[Opening RECORD EXCERPTS section]
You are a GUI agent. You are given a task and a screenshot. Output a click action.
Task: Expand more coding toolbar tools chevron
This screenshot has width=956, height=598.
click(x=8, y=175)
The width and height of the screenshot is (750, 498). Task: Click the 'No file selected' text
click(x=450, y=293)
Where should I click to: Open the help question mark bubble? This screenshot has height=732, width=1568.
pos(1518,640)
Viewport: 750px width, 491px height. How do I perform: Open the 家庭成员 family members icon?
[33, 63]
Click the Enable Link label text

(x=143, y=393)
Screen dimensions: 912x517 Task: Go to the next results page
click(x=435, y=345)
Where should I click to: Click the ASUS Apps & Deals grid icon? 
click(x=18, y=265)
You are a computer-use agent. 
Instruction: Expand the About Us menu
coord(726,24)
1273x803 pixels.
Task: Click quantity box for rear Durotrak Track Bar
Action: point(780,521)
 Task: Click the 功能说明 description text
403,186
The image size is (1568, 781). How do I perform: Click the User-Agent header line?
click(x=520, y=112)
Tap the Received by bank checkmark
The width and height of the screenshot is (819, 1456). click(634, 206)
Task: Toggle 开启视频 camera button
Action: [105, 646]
[Closing RECORD EXCERPTS section]
WORK TASK >> From the line containing "The width and height of the screenshot is (750, 498)." down to the end of the listing above, return each line exactly as it appears and nothing more.

SOLUTION FOR THIS PROBLEM >>
The width and height of the screenshot is (750, 498). Task: Click the 'No file selected' text
click(x=450, y=293)
Where should I click to: Open the help question mark bubble? This screenshot has height=732, width=1568.
pos(1518,640)
Viewport: 750px width, 491px height. How do I perform: Open the 家庭成员 family members icon?
[33, 63]
Click the Enable Link label text

(x=143, y=393)
Screen dimensions: 912x517 Task: Go to the next results page
click(x=435, y=345)
Where should I click to: Click the ASUS Apps & Deals grid icon? 
click(x=18, y=265)
You are a computer-use agent. 
Instruction: Expand the About Us menu
coord(726,24)
1273x803 pixels.
Task: Click quantity box for rear Durotrak Track Bar
Action: point(780,521)
 Task: Click the 功能说明 description text
403,186
The image size is (1568, 781). How do I perform: Click the User-Agent header line?
click(x=520, y=112)
Tap the Received by bank checkmark
The width and height of the screenshot is (819, 1456). click(634, 206)
Task: Toggle 开启视频 camera button
Action: [105, 646]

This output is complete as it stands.